3. **Replace the scan.** Swap Hillis-Steele for a Blelloch up/down-sweep
scan or a `subgroupExclusiveAdd` variant where available. If the
replacement fixes it, the bug is in the Hillis-Steele specifically.
4. **Serialize the scatter.** Have thread 0 do all scatters by itself
(loop over all 16384 entries × 16 buckets sequentially). Slow but a
provably-correct reference. If this fixes the flicker, the parallel
scatter has the bug.
5. **Replace LSD with bitonic sort.** Different algorithm entirely. If
bitonic works, radix has a structural problem.
## Why it's not blocking
At the current scale (~1011 entries), the BVH still functions:
- Sentinel half-subtrees are degenerate-AABB-rejected at the top of the
tree very cheaply (~1 AABB test per skipped subtree).

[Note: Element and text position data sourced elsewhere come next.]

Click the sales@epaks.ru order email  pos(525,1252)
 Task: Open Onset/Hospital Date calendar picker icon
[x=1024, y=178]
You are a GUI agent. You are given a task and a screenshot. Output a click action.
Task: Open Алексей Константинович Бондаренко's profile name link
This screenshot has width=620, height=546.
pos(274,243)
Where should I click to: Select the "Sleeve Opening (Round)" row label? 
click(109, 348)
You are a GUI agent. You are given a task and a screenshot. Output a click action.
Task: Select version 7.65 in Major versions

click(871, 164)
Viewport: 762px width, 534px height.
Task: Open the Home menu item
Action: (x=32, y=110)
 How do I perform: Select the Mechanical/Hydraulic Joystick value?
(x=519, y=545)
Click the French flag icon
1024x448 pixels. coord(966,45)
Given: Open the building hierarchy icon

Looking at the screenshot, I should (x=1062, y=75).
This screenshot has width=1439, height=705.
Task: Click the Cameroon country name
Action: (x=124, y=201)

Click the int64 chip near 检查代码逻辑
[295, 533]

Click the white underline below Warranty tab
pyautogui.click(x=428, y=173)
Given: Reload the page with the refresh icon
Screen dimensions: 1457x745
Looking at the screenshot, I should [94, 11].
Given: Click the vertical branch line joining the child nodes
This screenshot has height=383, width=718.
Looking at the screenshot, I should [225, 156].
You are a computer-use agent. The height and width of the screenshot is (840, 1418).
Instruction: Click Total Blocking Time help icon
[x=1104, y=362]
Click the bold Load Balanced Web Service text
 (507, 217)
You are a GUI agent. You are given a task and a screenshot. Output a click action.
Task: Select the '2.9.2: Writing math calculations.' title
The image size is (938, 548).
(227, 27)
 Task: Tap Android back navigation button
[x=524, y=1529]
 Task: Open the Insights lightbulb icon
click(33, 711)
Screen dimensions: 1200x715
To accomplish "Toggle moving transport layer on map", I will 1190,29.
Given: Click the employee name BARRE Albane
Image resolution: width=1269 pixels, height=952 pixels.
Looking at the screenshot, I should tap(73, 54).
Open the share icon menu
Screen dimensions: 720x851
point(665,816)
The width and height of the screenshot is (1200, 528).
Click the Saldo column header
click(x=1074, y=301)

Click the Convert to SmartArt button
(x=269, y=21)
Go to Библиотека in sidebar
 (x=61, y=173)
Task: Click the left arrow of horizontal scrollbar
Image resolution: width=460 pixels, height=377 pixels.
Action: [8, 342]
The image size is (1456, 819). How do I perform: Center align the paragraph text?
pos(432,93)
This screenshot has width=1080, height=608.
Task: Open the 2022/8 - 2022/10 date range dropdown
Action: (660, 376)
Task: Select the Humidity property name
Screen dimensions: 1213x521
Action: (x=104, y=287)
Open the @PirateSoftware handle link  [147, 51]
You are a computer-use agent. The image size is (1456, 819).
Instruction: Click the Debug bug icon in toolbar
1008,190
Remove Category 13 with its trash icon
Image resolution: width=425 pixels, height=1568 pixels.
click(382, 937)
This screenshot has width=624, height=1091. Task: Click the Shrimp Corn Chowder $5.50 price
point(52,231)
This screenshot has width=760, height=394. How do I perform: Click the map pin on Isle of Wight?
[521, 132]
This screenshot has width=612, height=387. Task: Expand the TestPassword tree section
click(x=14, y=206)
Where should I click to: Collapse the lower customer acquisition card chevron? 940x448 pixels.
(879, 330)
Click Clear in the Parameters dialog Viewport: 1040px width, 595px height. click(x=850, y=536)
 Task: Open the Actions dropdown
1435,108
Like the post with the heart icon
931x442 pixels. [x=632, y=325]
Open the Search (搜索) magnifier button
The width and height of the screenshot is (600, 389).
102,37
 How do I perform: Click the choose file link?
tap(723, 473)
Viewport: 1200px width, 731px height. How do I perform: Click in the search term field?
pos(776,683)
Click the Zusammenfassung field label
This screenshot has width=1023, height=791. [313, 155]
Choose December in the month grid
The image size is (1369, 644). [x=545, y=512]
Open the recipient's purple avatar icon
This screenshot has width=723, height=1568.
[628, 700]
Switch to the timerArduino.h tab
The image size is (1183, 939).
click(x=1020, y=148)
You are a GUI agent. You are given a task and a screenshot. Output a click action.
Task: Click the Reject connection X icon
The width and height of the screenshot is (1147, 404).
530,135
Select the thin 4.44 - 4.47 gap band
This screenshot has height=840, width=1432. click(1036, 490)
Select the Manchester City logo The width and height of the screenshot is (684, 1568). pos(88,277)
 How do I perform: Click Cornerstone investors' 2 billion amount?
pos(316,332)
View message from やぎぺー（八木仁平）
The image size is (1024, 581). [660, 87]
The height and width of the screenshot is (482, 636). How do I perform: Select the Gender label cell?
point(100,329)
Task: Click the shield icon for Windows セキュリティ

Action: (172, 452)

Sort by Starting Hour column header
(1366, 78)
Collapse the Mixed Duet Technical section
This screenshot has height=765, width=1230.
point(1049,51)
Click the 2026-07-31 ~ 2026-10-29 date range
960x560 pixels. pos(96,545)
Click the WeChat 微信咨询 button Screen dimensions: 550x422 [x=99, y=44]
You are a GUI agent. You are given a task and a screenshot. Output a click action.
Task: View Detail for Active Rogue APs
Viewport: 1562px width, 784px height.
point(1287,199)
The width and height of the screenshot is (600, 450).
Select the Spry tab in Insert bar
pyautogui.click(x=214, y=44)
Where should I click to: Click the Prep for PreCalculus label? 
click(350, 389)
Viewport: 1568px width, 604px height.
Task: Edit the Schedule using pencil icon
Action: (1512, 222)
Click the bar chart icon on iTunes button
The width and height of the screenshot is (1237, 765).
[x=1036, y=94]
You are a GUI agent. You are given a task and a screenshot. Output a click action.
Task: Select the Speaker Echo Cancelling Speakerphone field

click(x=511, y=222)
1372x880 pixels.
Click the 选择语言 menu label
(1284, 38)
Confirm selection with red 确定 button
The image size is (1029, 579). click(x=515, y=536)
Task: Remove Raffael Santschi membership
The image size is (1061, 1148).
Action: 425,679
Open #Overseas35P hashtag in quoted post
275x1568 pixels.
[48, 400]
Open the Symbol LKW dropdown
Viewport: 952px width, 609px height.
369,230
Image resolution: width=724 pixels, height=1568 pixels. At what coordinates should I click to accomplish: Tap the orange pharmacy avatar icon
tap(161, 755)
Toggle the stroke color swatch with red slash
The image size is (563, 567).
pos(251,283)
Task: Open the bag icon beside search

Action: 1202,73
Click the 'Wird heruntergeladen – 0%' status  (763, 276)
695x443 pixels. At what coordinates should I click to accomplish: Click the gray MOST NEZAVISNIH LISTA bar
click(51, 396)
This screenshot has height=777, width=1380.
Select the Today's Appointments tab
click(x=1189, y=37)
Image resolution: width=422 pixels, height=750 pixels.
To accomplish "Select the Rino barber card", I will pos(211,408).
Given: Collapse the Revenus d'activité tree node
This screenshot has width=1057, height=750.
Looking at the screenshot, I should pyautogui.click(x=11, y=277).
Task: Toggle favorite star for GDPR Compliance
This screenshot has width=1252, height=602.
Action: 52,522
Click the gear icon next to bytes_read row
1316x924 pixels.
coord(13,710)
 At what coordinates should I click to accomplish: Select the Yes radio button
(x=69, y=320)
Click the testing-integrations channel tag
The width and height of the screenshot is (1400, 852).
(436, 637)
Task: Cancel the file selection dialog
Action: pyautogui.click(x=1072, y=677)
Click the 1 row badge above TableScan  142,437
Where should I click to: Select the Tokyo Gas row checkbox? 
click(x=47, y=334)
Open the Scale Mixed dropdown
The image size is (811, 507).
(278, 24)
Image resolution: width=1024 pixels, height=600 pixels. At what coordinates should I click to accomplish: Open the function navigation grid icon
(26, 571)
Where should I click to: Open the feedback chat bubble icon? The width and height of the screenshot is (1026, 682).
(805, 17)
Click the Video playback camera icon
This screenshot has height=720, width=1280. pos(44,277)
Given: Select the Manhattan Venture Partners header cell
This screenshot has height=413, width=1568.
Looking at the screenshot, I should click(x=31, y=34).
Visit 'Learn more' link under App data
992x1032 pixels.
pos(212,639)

- The real-leaf subtree has ~10 levels of descent (`log2(1024)`), all of
which are real AABB tests. Without spatial coherence the AABBs are
looser than a properly-sorted BVH, but they still bound the geometry.
- Ray-vs-triangle work dominates anyway; BVH traversal is a small fraction
of the per-pixel cost.
Headroom: LBVH_MAX = 16384. If the application pushes much past ~4000 real
entries this stops being acceptable and the sort needs to actually work.
## Acceptance criteria for "fixed"
- The diagnostic repro (3DForts: fire a projectile near the fort) shows
no flicker at all.
- The sort produces output ordered by `(morton16, tlasIndex)` ascending.
- A unit test (CPU oracle vs GPU output) passes for at least three
histogram distributions: all-uniform, all-in-one-bucket, and the
3DForts-style "one small object next to a tight cluster".